O velho abraçou-a e disse o meu cão.

Viram juntos o fogo consumir a mata de eucaliptos que Jorge contava vender para começar a fazer a casa. Viram-no descer para o ribeiro, varrendo campos de milho, a vacaria, o barraco do feno, o palheiro com o trator. Viram-no subir para a outra vertente da serra quando a luz começou a pingar a nascente, expondo um quadro de cinzas, devastação e pequenas fogueiras que acabavam de comer raízes grossas.

Sabes que uma tragédia acabou de acontecer quando tudo o que existe é silêncio e destruição.

A rapariga ligou os pés e o pulso com farrapos da camisa da farda e vestiu roupa que escapou no estendal. Esperava que Jorge aparecesse para a levar ao hospital. Continuavam sem luz, sem telecomunicações, sem água. O velho estava entretido a tratar do cão quando apareceu o carro da GNR. Os agentes reagiram como se tivessem visto fantasmas, não contavam encontrar vivos. Levaram a rapariga para o centro de saúde e quiseram transportar o velho para o estádio municipal onde uma multidão de desalojados e deslocados se foi concentrando. Ele não foi, recusou-se a abandonar o bicho.

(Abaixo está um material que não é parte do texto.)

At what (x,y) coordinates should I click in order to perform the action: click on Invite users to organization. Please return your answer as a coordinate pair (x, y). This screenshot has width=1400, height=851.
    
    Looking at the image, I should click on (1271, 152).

Foi na sala de espera do consultório que Mariete viu as imagens horríveis: uma estrada cheia de carros queimados, corpos ao lado… os jornalistas falavam em mais de 50 pessoas mortas… e, no meio do pesadelo que parecia interminável, a pior das suspeitas: o jipe do Jorge.

Chegou a casa do Tio João no carro do Zé Pedro. Mancava e tinha dificuldade em respirar. Murmurou entre soluços:

— O Jorge...

O velho primeiro riu-se, depois emudeceu e foi para as traseiras. O Pica estava agitado, latia e gania. De repente, ouviram um gemido agudo e não sentiram mais o cão. O Tio João voltou com a camisa respingada de sangue e a navalha ainda aberta.

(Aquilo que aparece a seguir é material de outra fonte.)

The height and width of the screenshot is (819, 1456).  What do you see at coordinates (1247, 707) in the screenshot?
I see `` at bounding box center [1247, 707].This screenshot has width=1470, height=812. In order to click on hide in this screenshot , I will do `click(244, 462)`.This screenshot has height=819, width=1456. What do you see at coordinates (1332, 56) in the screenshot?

— Podeis ir. Já não tenho mais nada.

Eles ficaram pasmados.

— Desaparecei – urrou!

No dia do funeral, o velho foi à vila tratar de papéis. Depois dirigiu-se ao lar de idosos, onde morreu um mês depois.

Com as primeiras chuvas de outono, despontavam entre as cinzas rebentos verdes de giestas e tojos. Mariete ainda coxeava enquanto percorria o caminho que levava ao moinho onde ela e Jorge se beijaram numa tarde de domingo.

O Tio João deixara-lhe tudo quanto tinha: a ruína da casa, as matas, os campos e algum dinheiro. Fénix foi o nome que ela escolheu para o projeto de agricultura biológica que iria encetar nos terrenos herdados.

Os pés cicatrizados pisaram descalços a terra e uma ideia ocorreu à sua mente: qual terá sido o maior silêncio já registado? Suspeitava que o ouvia ali na aldeia.